The magazine tells the story of Brennan Vincent. She was trying to figure out where she would pursue a college degree when her father suggested she consider Auburn, Alabama. Although it is a long way from New York City where they live, he himself attended university there and is proud to have done so. The magazine says:
She is part of a growing trend among high school students in liberal hubs like New York, Boston, Los Angeles, and Chicago who are deciding to forgo the competitive, cutthroat environments of Colgate and Columbia for the more rah-rah vibe of places like Auburn, Southern Methodist University, Texas Christian University, Clemson, the University of Miami, and other Southern institutions that have traditionally been written off by coastal snobs as football-and-frat-party schools that let anyone with a measurable GPA in their doors.
Going south
The phenomenon itself is not new. The magazine acknowledges that southern universities have always welcomed students from other parts of the country, "thanks to reputations as rigorous schools in cool places."

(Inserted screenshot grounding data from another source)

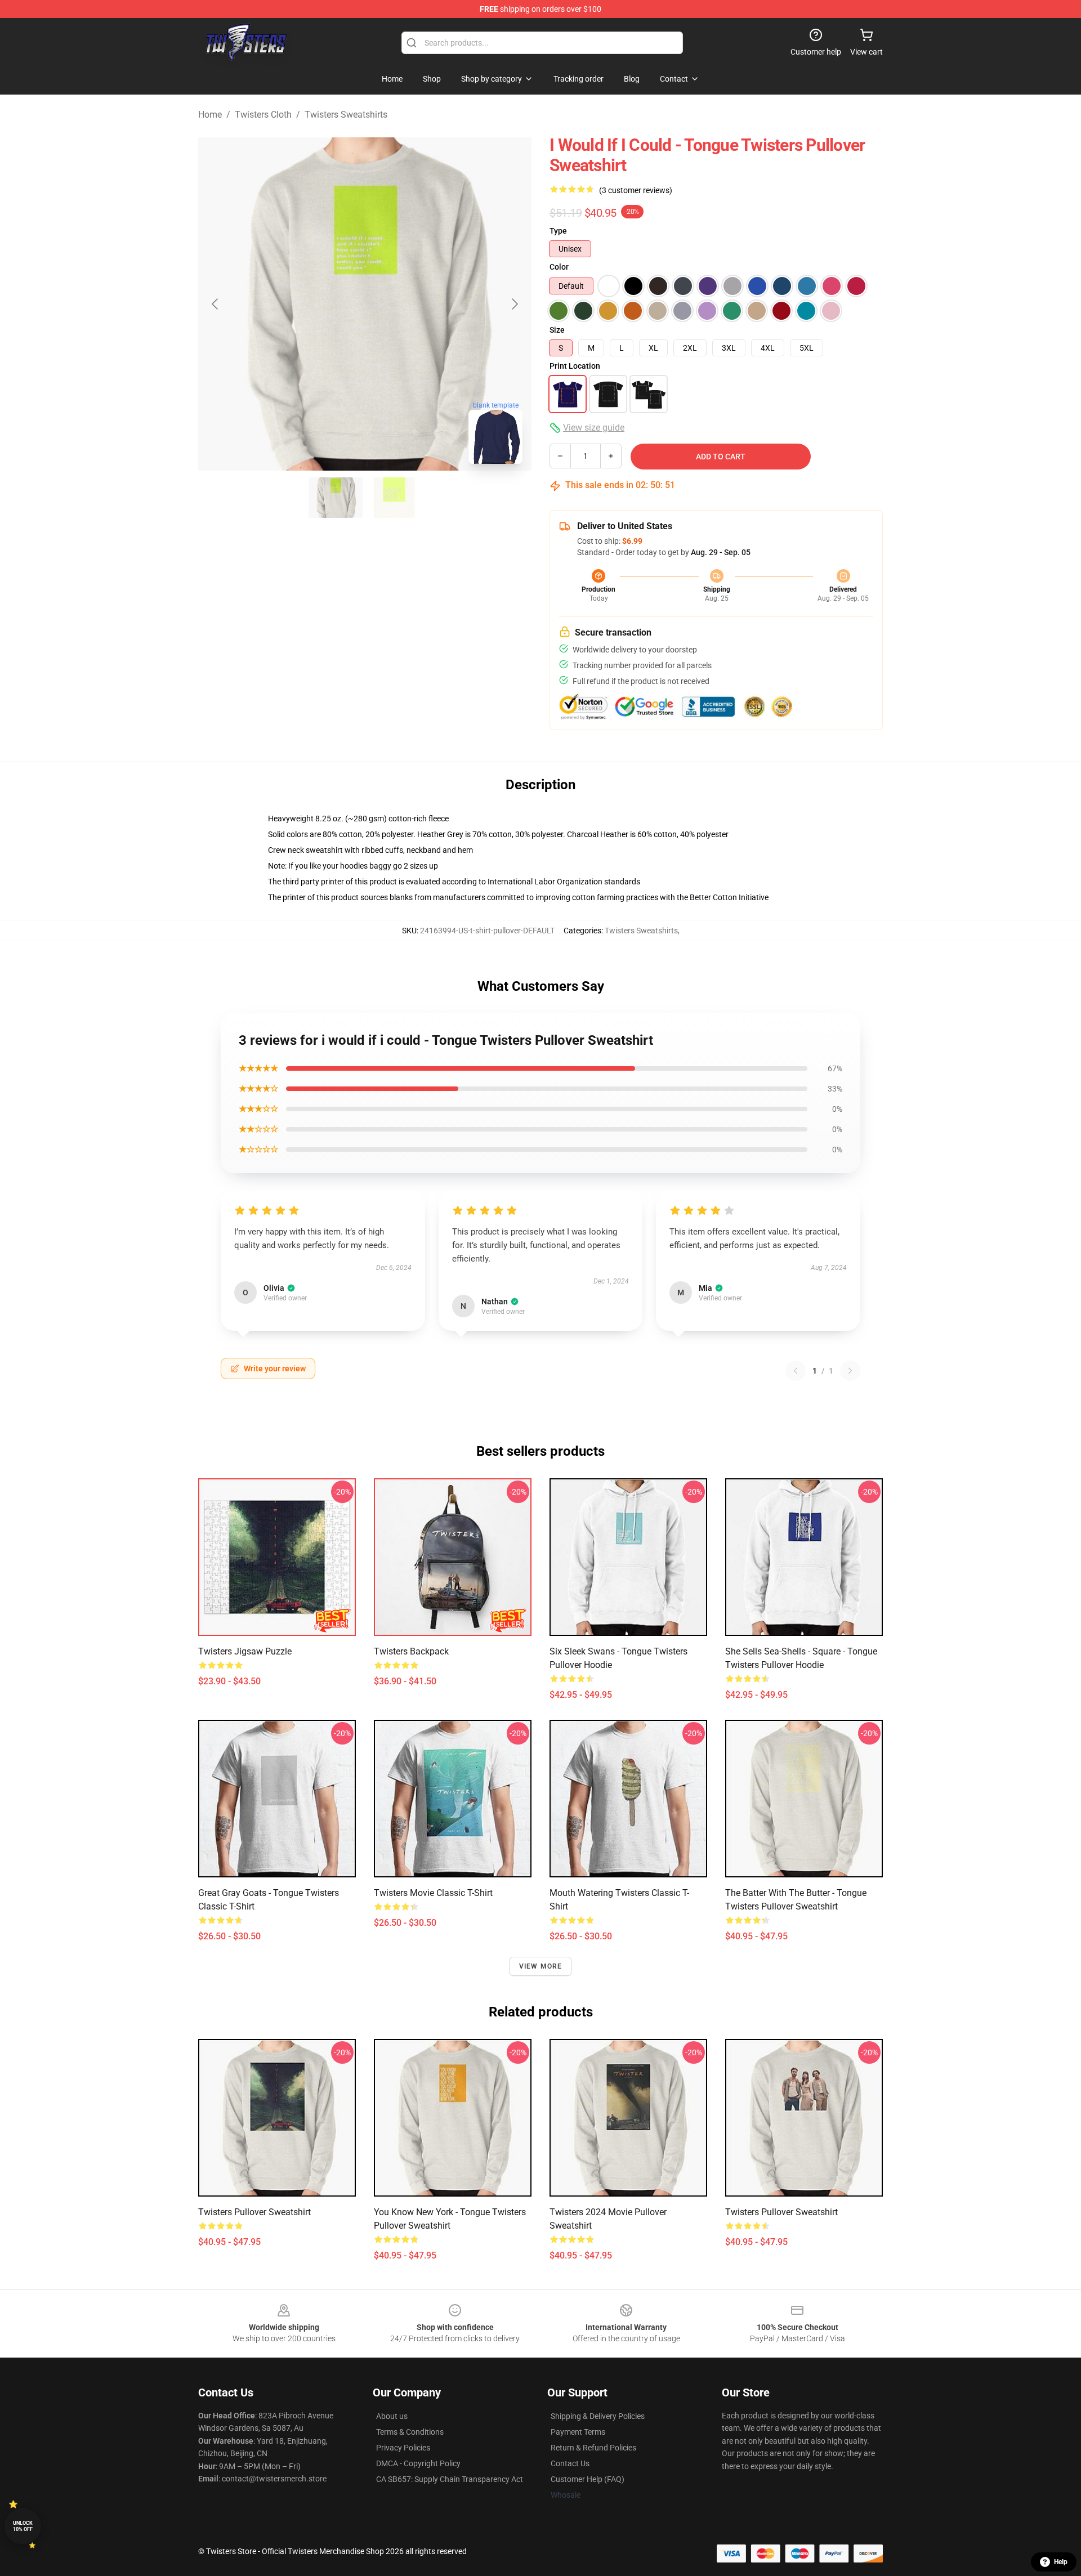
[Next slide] (514, 304)
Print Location (575, 365)
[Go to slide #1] (336, 497)
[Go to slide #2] (394, 497)
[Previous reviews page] (795, 1371)
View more (540, 1966)
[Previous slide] (215, 304)
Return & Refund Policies (593, 2447)
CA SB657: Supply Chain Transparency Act (449, 2479)
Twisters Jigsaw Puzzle (245, 1651)
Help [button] (1060, 2562)
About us (392, 2416)
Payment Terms (578, 2431)
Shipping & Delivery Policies (598, 2416)
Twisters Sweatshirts (346, 114)
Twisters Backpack (411, 1651)
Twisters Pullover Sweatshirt (254, 2212)
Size (557, 329)
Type (558, 230)
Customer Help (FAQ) (587, 2479)
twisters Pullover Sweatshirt (781, 2212)
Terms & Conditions (410, 2431)
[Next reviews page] (850, 1371)
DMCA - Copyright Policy (418, 2463)
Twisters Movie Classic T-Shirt (433, 1893)
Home (210, 114)
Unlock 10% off (23, 2526)
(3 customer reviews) (635, 190)
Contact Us (570, 2463)
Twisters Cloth (263, 114)
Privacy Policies (403, 2447)
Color (559, 266)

What is new is that several other universities are joining that select group of desired universities. The magazine says:
Fifty-seven percent of the incoming freshman class at Texas Christian University, a midsize school in Fort Worth—where students walk around in cowboy boots on the mornings of school football games and down BBQ and queso at the Stockyards, a preserved Western district in town—are from out of state. Seventeen percent of those hail from California. Compare that to 2008, when more than 70 percent of TCU’s incoming freshmen were from Texas. Thirty miles down the road, at Southern Methodist University, a $79,000-a-year, Tara-like oasis in the middle of Dallas famous for boulevarding (high-class tailgating) and alums like Bumble co-founder and CEO Whitney Wolfe Herd, 62 percent of this year’s incoming freshmen are from out of state.
Why?
So the question is the exactly what the magazine was asking: Why are more and more young people from the north heading south for college? The climate has not changed in either the north or the south, nor does demographic evolution explain this trend. What is it, then?

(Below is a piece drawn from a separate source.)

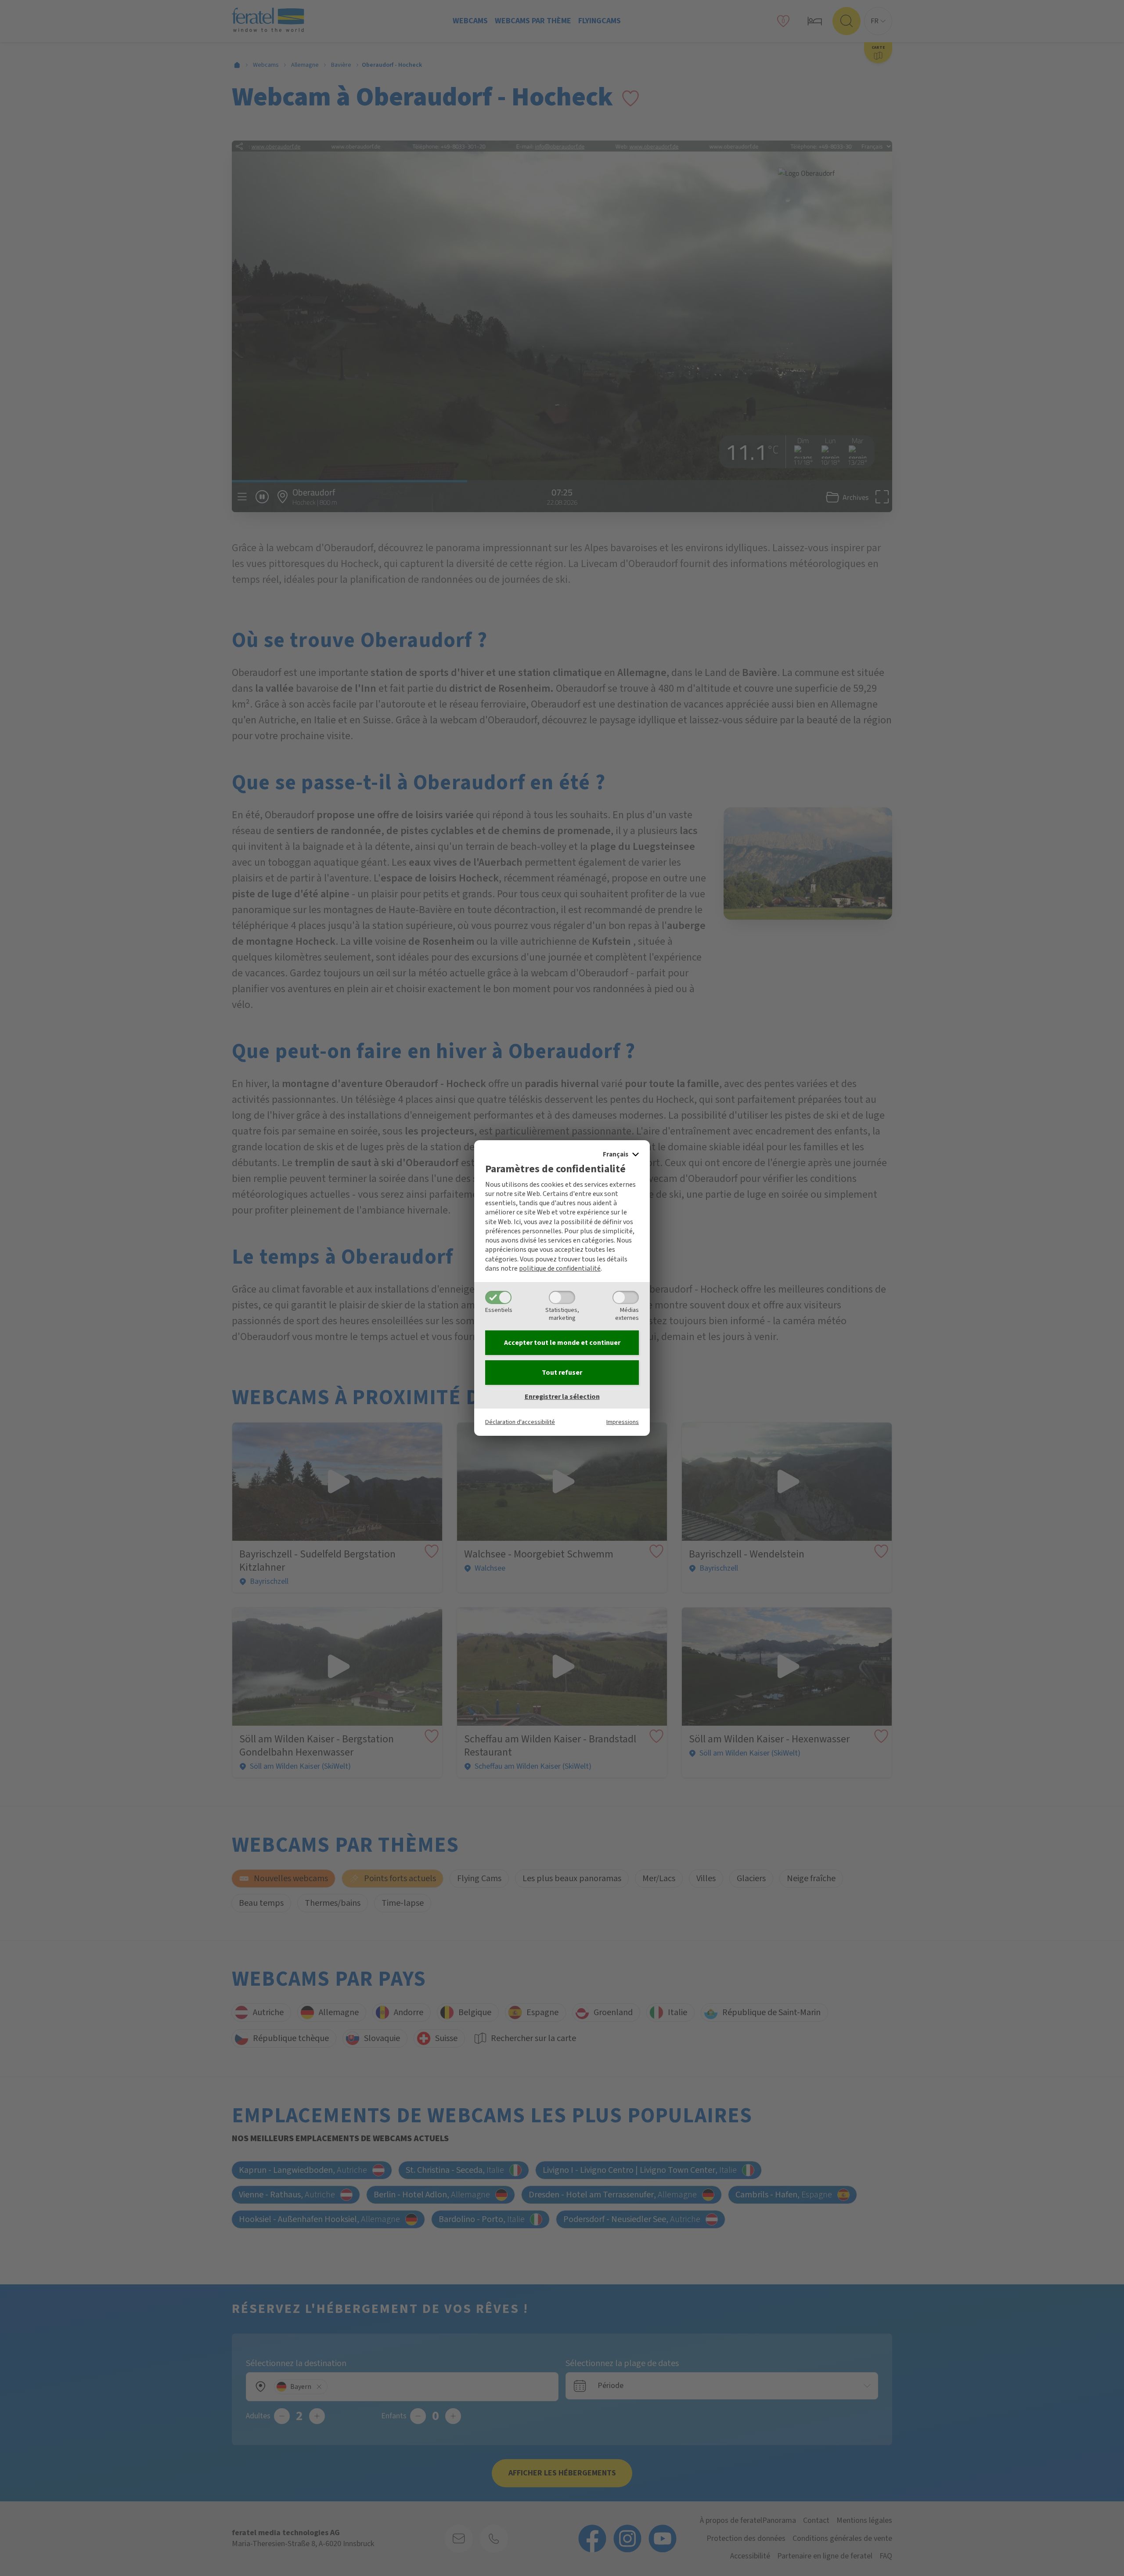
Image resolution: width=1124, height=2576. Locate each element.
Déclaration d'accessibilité (520, 1422)
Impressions (622, 1422)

The magazine focuses on a very important cultural issue as far as universities are concerned: George Floyd's death triggered studies devoted to racial issues from the perspective of Critical Race Theory, a racist view of society. Sex is also taught as a divisive element in society as well as the ideology of identity and woke floods everything. According to the magazine:
This dynamic has begun to infiltrate the college admissions cycle, as conservative families consider what type of environments they want for their kids after high school. Liberal elite colleges, as they see it, promise only more wokeism. Why not send their children to a place that’s more about Greek life than social justice seminars?
Greater freedom and diversity
This still does not explain why southern universities are so attractive to students. However, Christopher Rim, CEO, and founder of the university consulting company Command Education, points out that there are cases in which universities in the south are freer and more diverse and allow for a sense of community unique to universities that are truly dedicated to broadening students' knowledge.

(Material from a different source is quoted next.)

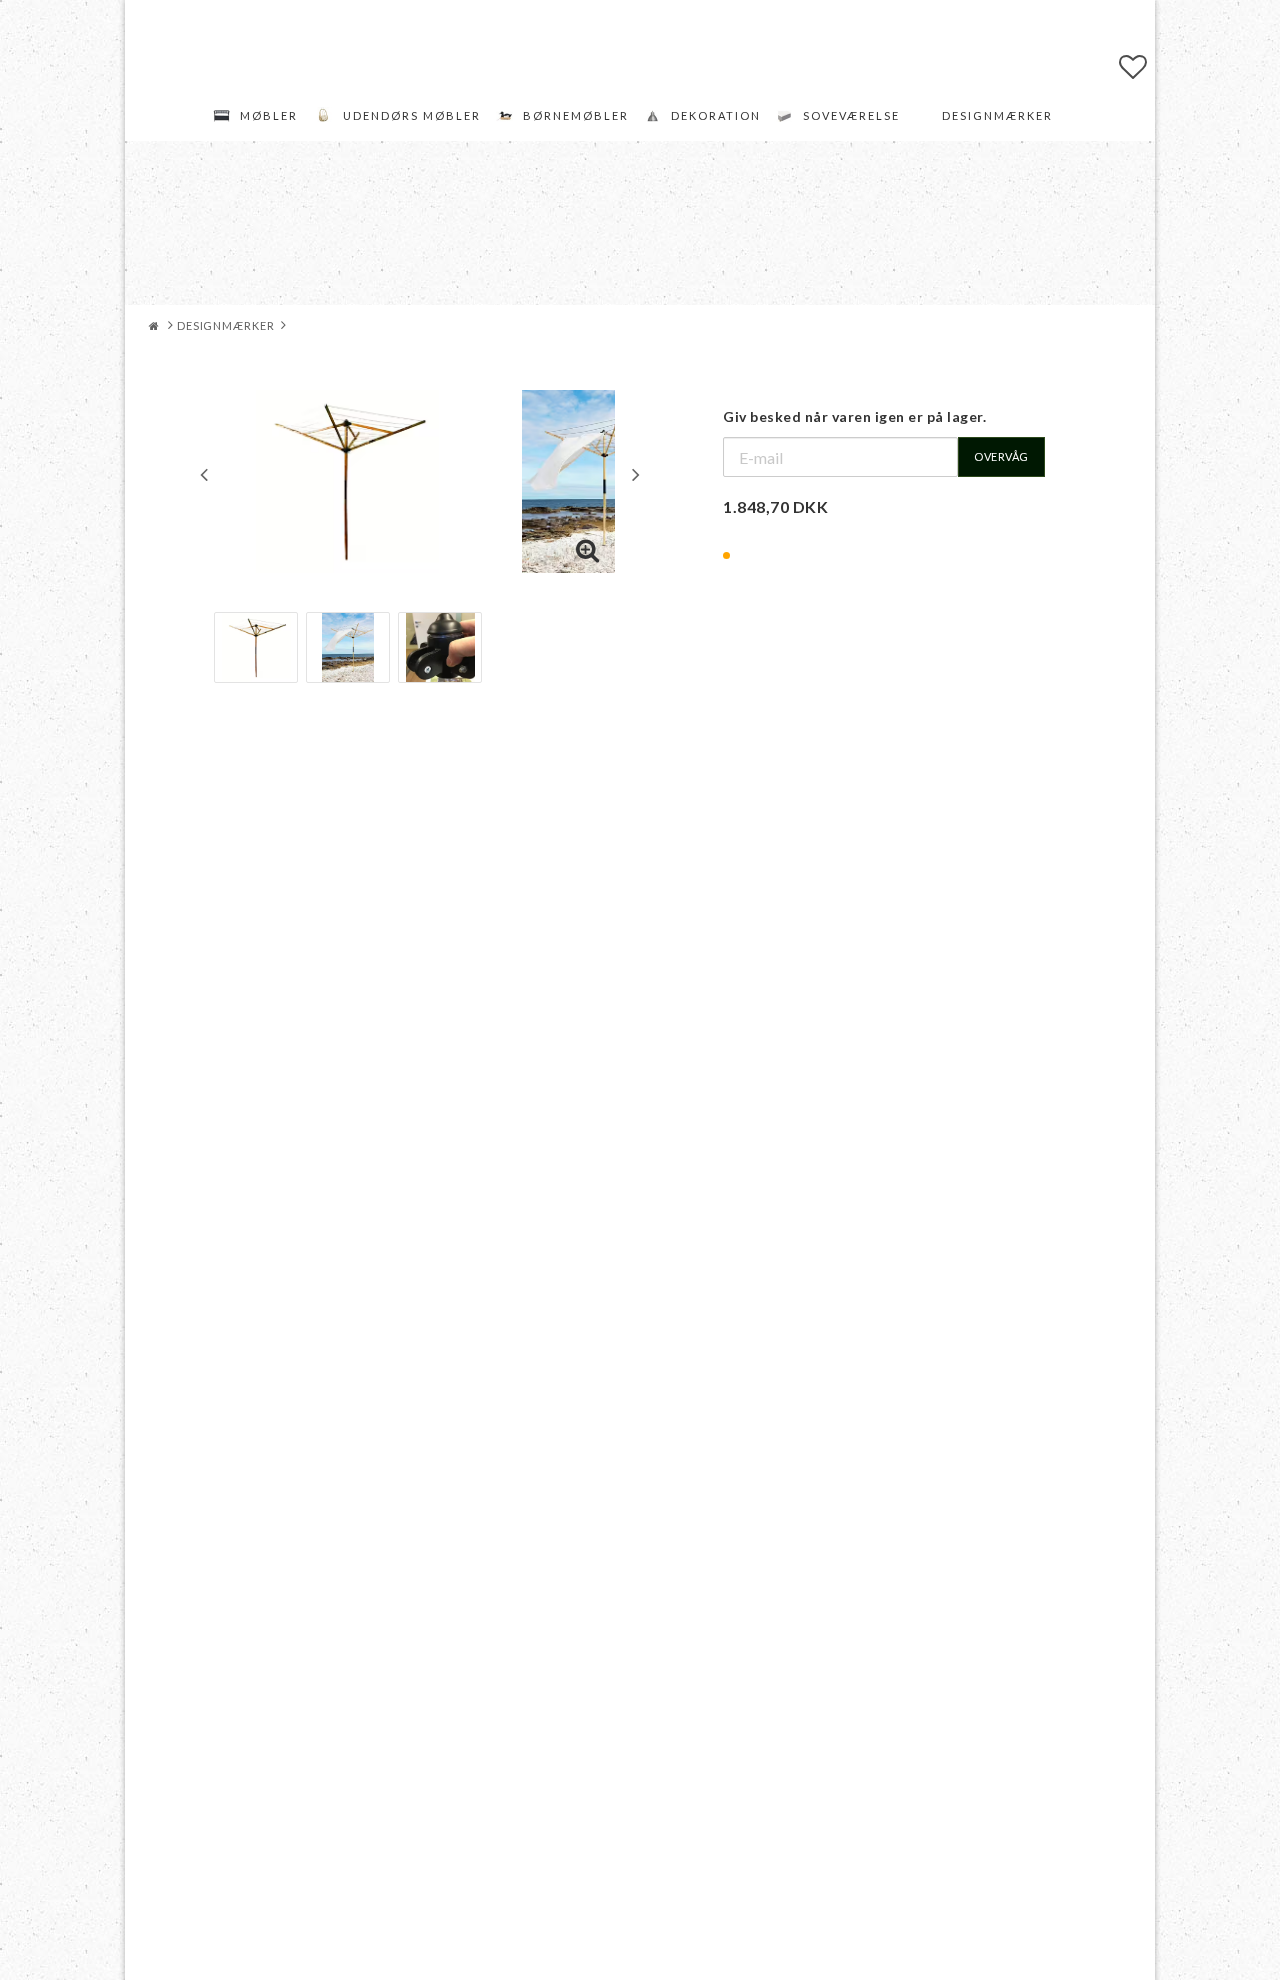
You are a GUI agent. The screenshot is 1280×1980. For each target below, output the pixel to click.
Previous (204, 474)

Samuel J. Abrams, a researcher at the American Enterprise Institute (AEI), believes the following:
Earlier survey work of a relatively small number of college and university students revealed that the nation’s Southern schools remain places where Gen Z Americans—those currently in high school and college—can go to find the greatest number of politically open-minded students. New data from the Foundation for Individual Rights and Expression (FIRE)’s recent study of almost 45,000 currently enrolled students at over 200 colleges and universities around the nation help flesh out this Southern exceptionalism.
When asked to state where current students think the political views of the average student on their respective campuses fall, Sothern schools are far more balanced than those in liberal New England. Southern students report that 38 percent of their peers are very or somewhat liberal and another 12 are very or somewhat conservative. The plurality of Southern students (48 percent), are in the middle or simply do not think much about politics. In New England, the numbers look notably different: 67 percent of students are believed to be liberal while just 30 percent are in the middle or do not care about politics. In the Mid-Atlantic, home to deep blue areas and many colleges and universities, 58 percent of students think that their peers are liberal, which is lower than in New England but still far higher than those in the South.
In light of this situation, Abrams believes that "If high school students want a politically heterodox education, they should look to the South. At Southern schools, they will not be sheltered from 21st-century ideas or the realities of the world; they also won’t be cocooned in a liberal bubble with so many like-minded student peers."